Há quem pense que o ambiente tem pouca influência na escrita ou nos escritores, ora essas pessoas estão redondamente enganadas. Um bom ambiente influência em grande parte o fluir das ideias e, por vezes, é o ambiente que nos prende e mantém a escrever, pois ajuda-nos a visualizar tudo o que escrevemos, a entrar no mundo que estamos a criar. Obviamente, cada pessoa tem o seu método de concentração e escreve melhor num tipo de ambientes do que noutros. Há quem goste de ter barulho à sua volta, há quem goste de ter a música aos berros, há quem goste de muita ou pouca luz, portanto, neste caso, cada um tem que encontrar o método que mais lhe satisfaz. Para King, um quarto com a porta fechada num ambiente calmo e a ouvir Hard Rock funciona às mil maravilhas. Para mim, um quarto com um ambiente calmo e músicas que tenham ou provoquem a mesma carga emocional que a história pretende transmitir, concentram-me passado cinco ou dez minutos e, a partir daí, já saí do quarto e já estou noutro lugar, já estou na “Twilight Zone” como se costuma dizer. Bem, nesse momento as palavras fluem mais devagar que o pensamento e as teclas que primo ou as palavras que escrevo parecem ter voz própria. É quase como se estivesse sob o efeito de drogas ou álcool.

V – Descrições

Infelizmente, quando escrevo algo que não me dá muito prazer, tendo a desleixar-me e a escrever mecânicamente. As descrições, para mim são o momento mais difícil da escrita, pois é algo que muitas vezes trava a acção e que exige uma visualização mental profunda. As descrições que faço normalmente faço-as para o leitor, não para mim, pois eu estou a ver, a ouvir, a sentir, a saborear e a cheirar exactamente o que quero na minha cabeça.
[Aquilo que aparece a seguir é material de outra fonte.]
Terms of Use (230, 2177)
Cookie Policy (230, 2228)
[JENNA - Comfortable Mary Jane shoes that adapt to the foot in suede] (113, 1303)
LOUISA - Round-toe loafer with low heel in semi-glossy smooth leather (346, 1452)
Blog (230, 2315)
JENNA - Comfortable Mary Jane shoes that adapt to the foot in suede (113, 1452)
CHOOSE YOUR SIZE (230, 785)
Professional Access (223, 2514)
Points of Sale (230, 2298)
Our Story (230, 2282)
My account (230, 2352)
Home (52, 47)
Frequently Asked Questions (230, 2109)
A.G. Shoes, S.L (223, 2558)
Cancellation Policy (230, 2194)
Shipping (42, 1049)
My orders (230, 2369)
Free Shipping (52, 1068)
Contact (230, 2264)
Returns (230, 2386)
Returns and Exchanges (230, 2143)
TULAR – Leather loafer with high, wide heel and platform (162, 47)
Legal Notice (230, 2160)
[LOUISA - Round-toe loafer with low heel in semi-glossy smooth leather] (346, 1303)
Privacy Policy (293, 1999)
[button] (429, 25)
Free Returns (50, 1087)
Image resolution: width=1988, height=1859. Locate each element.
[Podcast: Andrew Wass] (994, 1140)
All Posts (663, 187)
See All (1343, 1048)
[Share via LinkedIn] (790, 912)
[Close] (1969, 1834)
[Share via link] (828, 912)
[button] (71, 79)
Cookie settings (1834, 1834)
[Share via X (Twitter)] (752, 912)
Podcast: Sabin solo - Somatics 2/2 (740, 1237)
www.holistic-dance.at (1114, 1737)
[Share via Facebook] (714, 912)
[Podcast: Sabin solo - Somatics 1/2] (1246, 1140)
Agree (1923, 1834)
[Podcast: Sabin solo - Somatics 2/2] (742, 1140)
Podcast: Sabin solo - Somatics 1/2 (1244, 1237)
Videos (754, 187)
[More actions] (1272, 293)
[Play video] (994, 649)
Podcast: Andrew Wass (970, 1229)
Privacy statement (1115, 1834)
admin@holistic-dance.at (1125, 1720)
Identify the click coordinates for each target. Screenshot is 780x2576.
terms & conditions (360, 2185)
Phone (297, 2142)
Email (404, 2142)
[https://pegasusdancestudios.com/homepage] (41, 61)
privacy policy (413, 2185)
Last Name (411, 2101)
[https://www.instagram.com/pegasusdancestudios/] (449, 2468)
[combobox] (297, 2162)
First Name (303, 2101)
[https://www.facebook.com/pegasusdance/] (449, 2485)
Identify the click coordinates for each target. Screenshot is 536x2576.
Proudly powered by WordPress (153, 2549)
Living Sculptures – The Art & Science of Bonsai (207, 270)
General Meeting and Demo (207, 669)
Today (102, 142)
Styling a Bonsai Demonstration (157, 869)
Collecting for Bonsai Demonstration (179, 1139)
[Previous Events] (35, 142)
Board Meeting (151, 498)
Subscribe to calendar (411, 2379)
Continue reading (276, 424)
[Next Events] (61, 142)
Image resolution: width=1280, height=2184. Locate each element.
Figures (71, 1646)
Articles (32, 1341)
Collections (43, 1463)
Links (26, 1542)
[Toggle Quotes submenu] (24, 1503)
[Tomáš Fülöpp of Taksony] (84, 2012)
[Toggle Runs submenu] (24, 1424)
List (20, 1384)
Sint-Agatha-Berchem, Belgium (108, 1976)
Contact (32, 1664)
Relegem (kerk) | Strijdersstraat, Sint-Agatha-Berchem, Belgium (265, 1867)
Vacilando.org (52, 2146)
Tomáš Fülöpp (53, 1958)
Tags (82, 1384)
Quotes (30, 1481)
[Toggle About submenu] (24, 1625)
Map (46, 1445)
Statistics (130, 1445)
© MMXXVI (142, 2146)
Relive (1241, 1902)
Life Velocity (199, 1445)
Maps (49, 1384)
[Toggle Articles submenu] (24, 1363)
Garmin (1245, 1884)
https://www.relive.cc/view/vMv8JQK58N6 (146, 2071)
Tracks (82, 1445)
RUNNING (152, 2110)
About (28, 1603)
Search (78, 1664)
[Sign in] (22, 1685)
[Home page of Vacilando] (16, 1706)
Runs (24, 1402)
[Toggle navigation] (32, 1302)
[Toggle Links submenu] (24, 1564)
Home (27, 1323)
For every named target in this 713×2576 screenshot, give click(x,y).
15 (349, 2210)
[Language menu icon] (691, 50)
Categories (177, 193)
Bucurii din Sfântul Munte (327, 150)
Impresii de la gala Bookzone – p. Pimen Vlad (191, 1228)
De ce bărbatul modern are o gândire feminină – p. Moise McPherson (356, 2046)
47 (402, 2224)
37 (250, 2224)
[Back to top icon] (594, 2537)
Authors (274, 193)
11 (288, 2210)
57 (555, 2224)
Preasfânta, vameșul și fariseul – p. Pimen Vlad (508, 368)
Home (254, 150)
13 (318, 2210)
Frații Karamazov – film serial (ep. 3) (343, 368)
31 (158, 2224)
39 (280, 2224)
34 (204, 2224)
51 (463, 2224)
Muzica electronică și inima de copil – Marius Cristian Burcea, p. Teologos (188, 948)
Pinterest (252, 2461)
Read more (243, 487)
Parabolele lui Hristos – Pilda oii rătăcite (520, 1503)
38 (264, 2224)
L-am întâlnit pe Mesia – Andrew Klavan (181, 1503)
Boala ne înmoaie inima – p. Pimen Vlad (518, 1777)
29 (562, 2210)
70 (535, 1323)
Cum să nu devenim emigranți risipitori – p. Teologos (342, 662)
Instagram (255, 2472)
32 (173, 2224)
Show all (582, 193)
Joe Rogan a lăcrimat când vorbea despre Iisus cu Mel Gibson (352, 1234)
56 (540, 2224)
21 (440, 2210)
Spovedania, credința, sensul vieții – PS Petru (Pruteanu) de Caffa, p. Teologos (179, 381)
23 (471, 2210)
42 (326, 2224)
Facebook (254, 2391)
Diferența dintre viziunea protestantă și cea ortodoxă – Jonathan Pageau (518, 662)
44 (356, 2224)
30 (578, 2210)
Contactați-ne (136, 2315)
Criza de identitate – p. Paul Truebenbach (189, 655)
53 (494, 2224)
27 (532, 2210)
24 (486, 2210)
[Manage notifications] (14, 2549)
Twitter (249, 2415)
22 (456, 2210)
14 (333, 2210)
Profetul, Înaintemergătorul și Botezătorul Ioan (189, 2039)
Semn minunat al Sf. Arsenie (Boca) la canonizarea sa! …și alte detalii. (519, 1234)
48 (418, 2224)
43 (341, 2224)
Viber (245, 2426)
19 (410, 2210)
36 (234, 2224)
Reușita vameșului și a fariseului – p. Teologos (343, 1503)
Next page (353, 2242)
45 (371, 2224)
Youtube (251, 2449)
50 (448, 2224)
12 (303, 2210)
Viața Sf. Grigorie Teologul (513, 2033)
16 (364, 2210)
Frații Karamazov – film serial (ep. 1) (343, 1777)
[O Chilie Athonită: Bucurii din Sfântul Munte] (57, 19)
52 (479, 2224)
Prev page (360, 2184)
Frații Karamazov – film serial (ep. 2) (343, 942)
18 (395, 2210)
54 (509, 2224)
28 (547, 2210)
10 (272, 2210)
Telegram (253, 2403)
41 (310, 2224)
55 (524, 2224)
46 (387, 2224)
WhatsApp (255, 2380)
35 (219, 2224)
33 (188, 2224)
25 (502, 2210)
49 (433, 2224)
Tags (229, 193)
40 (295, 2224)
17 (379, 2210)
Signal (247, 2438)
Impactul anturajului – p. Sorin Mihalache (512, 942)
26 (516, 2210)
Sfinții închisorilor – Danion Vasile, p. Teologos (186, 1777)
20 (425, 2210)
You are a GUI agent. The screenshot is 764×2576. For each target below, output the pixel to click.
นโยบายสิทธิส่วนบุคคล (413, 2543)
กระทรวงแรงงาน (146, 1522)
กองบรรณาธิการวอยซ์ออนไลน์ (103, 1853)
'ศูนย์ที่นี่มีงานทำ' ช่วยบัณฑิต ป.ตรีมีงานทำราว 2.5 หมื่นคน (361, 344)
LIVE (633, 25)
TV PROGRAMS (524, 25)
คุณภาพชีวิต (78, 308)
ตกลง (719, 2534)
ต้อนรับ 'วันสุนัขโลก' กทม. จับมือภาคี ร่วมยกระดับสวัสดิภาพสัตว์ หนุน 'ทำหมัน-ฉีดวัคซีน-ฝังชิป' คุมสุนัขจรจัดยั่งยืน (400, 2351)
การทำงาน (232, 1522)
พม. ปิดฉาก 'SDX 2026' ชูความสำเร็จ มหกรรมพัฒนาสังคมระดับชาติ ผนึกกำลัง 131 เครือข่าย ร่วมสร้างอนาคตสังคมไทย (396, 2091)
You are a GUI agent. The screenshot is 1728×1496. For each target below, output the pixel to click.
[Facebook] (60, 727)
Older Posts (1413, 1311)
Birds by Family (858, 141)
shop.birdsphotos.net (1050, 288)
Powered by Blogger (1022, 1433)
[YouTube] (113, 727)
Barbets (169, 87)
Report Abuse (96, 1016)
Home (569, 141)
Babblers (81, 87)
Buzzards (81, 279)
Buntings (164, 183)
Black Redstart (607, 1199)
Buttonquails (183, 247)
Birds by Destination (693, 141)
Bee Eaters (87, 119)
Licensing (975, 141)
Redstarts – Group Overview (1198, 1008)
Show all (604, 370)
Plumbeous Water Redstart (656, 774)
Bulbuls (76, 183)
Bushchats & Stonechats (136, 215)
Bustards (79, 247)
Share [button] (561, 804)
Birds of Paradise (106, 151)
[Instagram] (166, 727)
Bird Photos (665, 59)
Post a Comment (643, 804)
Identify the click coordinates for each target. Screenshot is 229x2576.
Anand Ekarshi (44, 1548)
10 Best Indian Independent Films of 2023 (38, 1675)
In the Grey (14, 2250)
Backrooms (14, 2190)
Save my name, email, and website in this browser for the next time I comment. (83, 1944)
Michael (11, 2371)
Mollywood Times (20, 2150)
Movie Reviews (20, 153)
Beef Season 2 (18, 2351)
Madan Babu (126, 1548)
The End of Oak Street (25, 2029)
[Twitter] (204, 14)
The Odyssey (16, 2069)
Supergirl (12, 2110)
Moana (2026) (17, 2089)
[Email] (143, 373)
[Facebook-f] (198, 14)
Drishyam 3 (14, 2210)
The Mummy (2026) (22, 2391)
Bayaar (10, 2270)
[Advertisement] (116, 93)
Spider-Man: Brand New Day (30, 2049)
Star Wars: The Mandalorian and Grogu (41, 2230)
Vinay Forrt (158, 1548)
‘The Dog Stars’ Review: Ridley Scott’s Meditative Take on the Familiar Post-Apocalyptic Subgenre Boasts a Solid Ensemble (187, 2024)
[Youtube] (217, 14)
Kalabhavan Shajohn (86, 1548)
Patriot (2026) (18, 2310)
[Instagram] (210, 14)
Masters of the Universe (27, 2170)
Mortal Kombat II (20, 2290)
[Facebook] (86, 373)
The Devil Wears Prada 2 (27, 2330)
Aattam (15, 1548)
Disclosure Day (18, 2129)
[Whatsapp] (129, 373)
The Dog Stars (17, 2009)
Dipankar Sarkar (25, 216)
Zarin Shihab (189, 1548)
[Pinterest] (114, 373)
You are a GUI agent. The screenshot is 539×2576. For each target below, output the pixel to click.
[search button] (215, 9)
Mas se o leitor não conseguir sentir o que eu sinto, receio que perderá o interesse. Então procuro agradar o leitor nos momentos descritivos, desde que as descrições sejam relevantes obviamente, pois descrições ínfimas de detalhes que pouco ou nada têm a ver com a história são inúteis e aborrecidas. Em todo o caso, é preciso ter muito cuidado com a escolha de palavras. As repetições, o uso excessivo de advérbios e adjectivos, as palavras complicadas etc., são problemas que podem surgir com muita facilidade em textos muito descritivos e quando isso acontece... bem você já sabe, seleccione tudo, carregue onde diz “Delete” e... tente de novo. Procure fazer descrições activas, isto é, não pare tudo de repente e comece a descrever como um louco cada detalhe do ambiente, em vez disso tente avançar na história descrevendo o que se está a passar ou então faça como Hemingway que pouco descreve, deixando o resto para o leitor preencher, mas cuidado...

VI – A Voz Passiva

Stephen King escreveu algo muito interessante sobre o uso da voz passiva. De facto, a voz passiva parece quase sempre artificial e muito aborrecida de se ler, pois complica toda a frase e frase perde conseguintemente toda a intensidade. E ainda, segundo King, o uso da voz passiva muitas vezes surge por medo de não estar a escrever bem ou indecisão, medo de dizer “Eu matei o João” em vez de “O João foi morto por mim.” É preciso convicção no que se diz e, recorrer constantemente à voz passiva, pode ser a morte do artista e eu concordo plenamente com Stephen King.

VII – Conclusão

Conclusivamente, penso que como escritor aprendiz, nunca me senti tão elucidado, em relação à escrita, como quando li este manual de escrita fabuloso de Stephen King. Nunca tinha lido algo do género e considero que é algo que deve ser lido por qualquer escritor ou qualquer pessoa que tenha interesse em escrever e, neste caso, escrever bem. Parabéns Sr. King.